I don't think Facebook is really obligated to explain especially if its for some security reason or automatic. What's bad about the article is that it leads you down a certain way of thinking without really saying so.
A lot of IRC networks block Tor exit nodes too. Since exit nodes are in short supply, it seems reasonable that there's a high likelihood each one has been used to launch attacks/spam Facebook and was consequently blacklisted.
Google takes a similar approach - if you use Tor there's a high chance it'll accuse you of being a bot and require a CAPTCHA.
A CAPTCHA makes sense, it wouldn't be difficult for Facebook to implement that, force a log in if people are from visiting through TOR (people really probably shouldn't check "remember me" anyway in this case).
Yes, and we block tor as well for this reason. It's mainly used by spammers and trolls on our site. Unfortunately tor doesn't/can't do anything about its spam problem (unlike hidemyass who will kick off trolls). This means it's pretty much useless for anyone wanting to use it legitimately because eventually some asshole will get you blocked.
But in a broader sense, it does. If it's a temporary automatic block, that has different implications for who you protest against than if it is a manual block put in at the behest of the House of Saud, say, or at the request of America's NSA.
The world is so different place in unsafe countries, people might be playing with their lives(and lives of their close ones) for doing this stuff. It's not unlikely for a totalitarian government to assassinate opposition, to physically kill activists. You say that's wrong, but I ask whatcha gonna do about it?
Sure, and this is most probably an expected possibility, but also the only way to operate safely. Exposing your name and your political stance along with activism can get you killed.
Of course the reliance on US based(of all Western countries) company through which all the stuff gets organized and through which the communications happen might have to be questioned -- but the status quo is that there are no viable alternatives and it's very unlikely to change due to the nature of the market.

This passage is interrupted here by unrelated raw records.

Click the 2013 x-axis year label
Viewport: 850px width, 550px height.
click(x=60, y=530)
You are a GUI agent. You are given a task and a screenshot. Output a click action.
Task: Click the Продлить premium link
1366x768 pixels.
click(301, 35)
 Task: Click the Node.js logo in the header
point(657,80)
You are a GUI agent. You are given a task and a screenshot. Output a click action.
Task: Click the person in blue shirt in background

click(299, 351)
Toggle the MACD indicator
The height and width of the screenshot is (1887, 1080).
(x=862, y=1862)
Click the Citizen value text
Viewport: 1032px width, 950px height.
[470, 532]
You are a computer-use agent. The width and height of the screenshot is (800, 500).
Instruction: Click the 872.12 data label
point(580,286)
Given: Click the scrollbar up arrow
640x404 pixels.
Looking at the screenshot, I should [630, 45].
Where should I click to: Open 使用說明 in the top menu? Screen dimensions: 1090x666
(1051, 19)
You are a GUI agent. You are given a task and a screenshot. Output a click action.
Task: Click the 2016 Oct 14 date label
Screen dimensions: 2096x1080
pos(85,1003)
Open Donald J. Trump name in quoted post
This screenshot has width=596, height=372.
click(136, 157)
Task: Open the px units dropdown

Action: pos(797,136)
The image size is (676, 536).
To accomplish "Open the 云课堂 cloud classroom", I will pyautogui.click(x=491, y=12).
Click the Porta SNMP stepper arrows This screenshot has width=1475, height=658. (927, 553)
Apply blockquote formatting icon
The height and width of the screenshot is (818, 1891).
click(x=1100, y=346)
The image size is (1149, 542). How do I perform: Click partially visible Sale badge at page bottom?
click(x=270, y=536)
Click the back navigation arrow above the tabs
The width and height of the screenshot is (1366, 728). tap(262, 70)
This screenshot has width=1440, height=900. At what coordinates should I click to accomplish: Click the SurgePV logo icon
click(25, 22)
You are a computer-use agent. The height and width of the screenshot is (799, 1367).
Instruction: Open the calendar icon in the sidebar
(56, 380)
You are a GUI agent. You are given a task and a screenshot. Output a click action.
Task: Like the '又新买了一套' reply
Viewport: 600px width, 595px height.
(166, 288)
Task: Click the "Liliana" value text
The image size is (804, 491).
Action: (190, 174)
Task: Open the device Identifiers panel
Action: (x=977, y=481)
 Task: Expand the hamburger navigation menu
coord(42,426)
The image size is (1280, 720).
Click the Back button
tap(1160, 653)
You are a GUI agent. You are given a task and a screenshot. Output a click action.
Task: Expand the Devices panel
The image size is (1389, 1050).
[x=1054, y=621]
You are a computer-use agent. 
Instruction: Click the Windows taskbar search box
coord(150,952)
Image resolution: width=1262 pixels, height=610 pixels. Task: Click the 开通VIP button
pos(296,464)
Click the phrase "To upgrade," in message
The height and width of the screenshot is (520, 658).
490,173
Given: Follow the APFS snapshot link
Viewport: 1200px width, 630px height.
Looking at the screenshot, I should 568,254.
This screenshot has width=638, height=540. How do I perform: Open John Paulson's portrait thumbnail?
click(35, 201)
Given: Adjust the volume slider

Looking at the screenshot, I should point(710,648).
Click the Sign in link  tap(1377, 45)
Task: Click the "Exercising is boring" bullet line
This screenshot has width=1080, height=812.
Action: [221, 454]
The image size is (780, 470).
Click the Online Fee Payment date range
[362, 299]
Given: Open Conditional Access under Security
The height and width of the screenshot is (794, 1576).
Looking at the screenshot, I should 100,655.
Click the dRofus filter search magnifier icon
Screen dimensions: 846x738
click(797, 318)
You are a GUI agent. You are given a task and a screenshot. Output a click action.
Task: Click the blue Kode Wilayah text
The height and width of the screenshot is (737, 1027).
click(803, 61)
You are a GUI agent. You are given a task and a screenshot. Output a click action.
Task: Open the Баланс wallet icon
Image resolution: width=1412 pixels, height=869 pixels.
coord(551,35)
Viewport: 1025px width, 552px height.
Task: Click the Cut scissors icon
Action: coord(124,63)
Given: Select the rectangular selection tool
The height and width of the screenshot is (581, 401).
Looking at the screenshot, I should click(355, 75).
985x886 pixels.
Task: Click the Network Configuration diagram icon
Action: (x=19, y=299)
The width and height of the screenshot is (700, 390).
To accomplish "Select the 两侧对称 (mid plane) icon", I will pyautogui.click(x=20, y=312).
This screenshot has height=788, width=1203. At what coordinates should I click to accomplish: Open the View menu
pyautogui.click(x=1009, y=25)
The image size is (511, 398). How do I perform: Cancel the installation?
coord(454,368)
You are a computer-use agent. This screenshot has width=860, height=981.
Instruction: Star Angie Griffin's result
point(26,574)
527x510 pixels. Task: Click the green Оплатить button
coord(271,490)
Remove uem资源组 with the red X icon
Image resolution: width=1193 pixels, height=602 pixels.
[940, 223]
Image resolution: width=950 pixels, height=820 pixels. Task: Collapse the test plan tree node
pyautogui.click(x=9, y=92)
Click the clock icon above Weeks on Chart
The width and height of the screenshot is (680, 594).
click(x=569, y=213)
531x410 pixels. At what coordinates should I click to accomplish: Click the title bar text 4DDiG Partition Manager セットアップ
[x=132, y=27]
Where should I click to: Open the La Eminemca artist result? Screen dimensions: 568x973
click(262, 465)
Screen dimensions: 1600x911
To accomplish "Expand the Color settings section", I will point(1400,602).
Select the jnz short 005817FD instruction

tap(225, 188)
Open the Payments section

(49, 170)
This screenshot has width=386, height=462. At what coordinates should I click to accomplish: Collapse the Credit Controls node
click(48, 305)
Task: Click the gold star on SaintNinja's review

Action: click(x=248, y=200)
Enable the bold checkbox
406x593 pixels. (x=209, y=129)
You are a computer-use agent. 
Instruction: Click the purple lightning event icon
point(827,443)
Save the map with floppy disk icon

This point might be more important than anyone gives it credit for. Six days ago PG said that someone was running an "abusive distributed crawler" through Tor. Quite possible that Facebook would ban for the exact same reasons.
I've noticed this too in the past week, for me HN won't even load so i need to either use a regular browser or read another news site.
Personally I think its shameful if this is being done intentionally
EDIT: Right now it seems to be fine
That might be the "whole point" but that is not how everyone uses it. I have a facebook account myself which contains nothing but a username, a generic artsy avatar and a list of popular facebook pages I like to keep tabs on. I dont share any personal information and I dont have "friends" on facebook.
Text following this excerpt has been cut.